━━ Data provided
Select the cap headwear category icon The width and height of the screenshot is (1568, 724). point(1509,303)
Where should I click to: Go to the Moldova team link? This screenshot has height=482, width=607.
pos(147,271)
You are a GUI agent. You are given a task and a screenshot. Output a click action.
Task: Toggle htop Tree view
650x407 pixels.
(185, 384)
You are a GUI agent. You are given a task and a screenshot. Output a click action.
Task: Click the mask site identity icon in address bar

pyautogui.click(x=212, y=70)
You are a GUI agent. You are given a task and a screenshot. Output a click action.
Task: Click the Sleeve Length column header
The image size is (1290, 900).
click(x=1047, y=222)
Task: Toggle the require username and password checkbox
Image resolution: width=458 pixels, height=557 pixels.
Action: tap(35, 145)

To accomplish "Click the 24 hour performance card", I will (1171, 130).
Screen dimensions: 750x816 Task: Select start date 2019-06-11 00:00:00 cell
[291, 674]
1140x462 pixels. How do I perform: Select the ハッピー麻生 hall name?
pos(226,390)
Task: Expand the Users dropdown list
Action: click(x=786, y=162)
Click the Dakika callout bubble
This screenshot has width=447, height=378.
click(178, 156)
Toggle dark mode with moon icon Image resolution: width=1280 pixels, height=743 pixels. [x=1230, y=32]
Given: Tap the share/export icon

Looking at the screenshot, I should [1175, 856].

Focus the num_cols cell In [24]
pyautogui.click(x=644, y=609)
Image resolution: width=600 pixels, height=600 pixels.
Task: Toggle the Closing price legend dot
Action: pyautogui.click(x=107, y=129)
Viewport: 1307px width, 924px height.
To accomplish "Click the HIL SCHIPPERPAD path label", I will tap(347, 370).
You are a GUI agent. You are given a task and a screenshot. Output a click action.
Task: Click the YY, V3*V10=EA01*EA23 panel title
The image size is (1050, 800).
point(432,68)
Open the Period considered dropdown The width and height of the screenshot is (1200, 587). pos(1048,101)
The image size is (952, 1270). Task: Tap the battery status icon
━━━━
- _What is required_: All of the records above are to be repeated exactly.

- _Answer box_:
Select the cap headwear category icon The width and height of the screenshot is (1568, 724). point(1509,303)
Where should I click to: Go to the Moldova team link? This screenshot has height=482, width=607.
pos(147,271)
You are a GUI agent. You are given a task and a screenshot. Output a click action.
Task: Toggle htop Tree view
650x407 pixels.
(185, 384)
You are a GUI agent. You are given a task and a screenshot. Output a click action.
Task: Click the mask site identity icon in address bar

pyautogui.click(x=212, y=70)
You are a GUI agent. You are given a task and a screenshot. Output a click action.
Task: Click the Sleeve Length column header
The image size is (1290, 900).
click(x=1047, y=222)
Task: Toggle the require username and password checkbox
Image resolution: width=458 pixels, height=557 pixels.
Action: tap(35, 145)

To accomplish "Click the 24 hour performance card", I will (1171, 130).
Screen dimensions: 750x816 Task: Select start date 2019-06-11 00:00:00 cell
[291, 674]
1140x462 pixels. How do I perform: Select the ハッピー麻生 hall name?
pos(226,390)
Task: Expand the Users dropdown list
Action: click(x=786, y=162)
Click the Dakika callout bubble
This screenshot has width=447, height=378.
click(178, 156)
Toggle dark mode with moon icon Image resolution: width=1280 pixels, height=743 pixels. [x=1230, y=32]
Given: Tap the share/export icon

Looking at the screenshot, I should [1175, 856].

Focus the num_cols cell In [24]
pyautogui.click(x=644, y=609)
Image resolution: width=600 pixels, height=600 pixels.
Task: Toggle the Closing price legend dot
Action: pyautogui.click(x=107, y=129)
Viewport: 1307px width, 924px height.
To accomplish "Click the HIL SCHIPPERPAD path label", I will tap(347, 370).
You are a GUI agent. You are given a task and a screenshot. Output a click action.
Task: Click the YY, V3*V10=EA01*EA23 panel title
The image size is (1050, 800).
point(432,68)
Open the Period considered dropdown The width and height of the screenshot is (1200, 587). pos(1048,101)
The image size is (952, 1270). Task: Tap the battery status icon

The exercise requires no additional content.